Robert Divoux communique ce texte ci-dessous écrit en 2006 ; je trouve cette parole toujours valable. Robert Divoux commente : Un article de 2006 qui éclaire encore le présent. Lisons. Je pense que c’est un juste prolongement de la prophètie de Michée.

Yeshayahou Leibowitz :

« Le peuple juif historique ne fut défini ni comme une race, ni comme le peuple de tel ou tel pays ou de tel cadre politique, ni même comme le peuple qui parlerait telle langue, mais comme celui du judaïsme de la Torah et de ses commandements, le peuple d’un mode de vie spécifique aussi bien sur le plan spirituel que sur le plan pratique, mode de vie qui exprime l’acceptation du joug du Royaume des cieux, du joug de la Torah ».

 

Rédigé pour Le Devoir (Montréal) en septembre 2006 :

Contre amalgames entre Israël et Judaïsme
Yakov M Rabkin

L’auteur est professeur d’histoire et membre du Réseau d’études du Moyen-Orient et du Centre d’études et de recherches internationales de l’Université de Montréal (CERIUM).

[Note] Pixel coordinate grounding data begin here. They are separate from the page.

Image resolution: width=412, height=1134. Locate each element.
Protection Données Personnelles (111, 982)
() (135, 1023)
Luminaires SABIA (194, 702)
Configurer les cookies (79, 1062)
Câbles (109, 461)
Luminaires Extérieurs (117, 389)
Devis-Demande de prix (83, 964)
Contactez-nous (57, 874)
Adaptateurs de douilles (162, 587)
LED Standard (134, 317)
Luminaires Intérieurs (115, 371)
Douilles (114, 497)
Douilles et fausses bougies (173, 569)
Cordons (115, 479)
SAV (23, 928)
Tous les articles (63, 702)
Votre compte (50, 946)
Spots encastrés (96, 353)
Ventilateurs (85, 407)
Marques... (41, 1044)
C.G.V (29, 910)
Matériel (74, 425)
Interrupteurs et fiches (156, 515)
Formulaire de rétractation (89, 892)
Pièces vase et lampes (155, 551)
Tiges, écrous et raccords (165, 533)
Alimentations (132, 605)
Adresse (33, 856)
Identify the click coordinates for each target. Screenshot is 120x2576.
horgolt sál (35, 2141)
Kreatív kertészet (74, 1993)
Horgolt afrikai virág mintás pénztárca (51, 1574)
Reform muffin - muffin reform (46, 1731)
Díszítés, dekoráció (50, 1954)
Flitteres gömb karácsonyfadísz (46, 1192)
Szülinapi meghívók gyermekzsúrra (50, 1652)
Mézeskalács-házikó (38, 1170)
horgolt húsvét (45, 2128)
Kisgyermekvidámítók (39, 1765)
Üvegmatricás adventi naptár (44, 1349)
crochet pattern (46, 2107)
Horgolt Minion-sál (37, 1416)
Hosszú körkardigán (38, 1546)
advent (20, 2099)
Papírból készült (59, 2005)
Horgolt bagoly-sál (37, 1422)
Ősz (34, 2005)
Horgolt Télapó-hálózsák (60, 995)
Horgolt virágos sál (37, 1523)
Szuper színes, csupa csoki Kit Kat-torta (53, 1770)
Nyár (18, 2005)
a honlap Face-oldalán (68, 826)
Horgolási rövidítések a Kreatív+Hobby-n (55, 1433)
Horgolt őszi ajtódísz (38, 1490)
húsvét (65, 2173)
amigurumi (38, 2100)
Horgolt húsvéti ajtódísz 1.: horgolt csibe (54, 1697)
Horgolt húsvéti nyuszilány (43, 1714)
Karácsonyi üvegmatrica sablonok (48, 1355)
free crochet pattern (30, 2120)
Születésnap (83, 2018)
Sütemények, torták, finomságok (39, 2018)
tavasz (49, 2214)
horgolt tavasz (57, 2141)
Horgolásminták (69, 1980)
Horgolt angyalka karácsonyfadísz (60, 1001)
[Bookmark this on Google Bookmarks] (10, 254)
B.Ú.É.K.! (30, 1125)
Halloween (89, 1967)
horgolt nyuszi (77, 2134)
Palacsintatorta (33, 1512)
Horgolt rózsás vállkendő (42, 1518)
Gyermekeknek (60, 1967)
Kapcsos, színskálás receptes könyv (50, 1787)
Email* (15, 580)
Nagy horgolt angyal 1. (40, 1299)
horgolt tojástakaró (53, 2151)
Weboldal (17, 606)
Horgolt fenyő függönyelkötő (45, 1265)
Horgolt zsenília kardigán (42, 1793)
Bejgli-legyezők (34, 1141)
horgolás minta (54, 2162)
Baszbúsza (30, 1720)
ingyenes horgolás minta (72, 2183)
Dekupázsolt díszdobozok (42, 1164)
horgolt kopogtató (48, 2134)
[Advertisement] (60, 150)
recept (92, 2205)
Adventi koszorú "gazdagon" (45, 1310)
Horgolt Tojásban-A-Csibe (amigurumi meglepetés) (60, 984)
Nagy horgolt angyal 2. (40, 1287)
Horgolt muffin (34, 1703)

Son dernier ouvrage s’intitule Au nom de la Torah : une histoire de l’opposition juive au sionisme (Presses de l’Université Laval).

« Dans son article (Le Devoir, du 25 septembre 2006) Ghila Sroka défend la politique d’Israël au Liban en concluant que « le peuple juif n’aspire à rien de plus que la normalité qui lui est disputée par l’incessante remise en question de la légitimité d’Israël ». Elle répond à un autre article qui dénonce cette politique en l’attribuant aux abus de l’histoire juive.

Sans me prononcer ici sur la légitimité de la récente guerre, ni même sur les abus de l’histoire, je tiens à souligner l’importance d’arrêter d’interpréter le comportement de l’État d’Israël - d’une manière positive ou négative - par des amalgames avec le judaïsme.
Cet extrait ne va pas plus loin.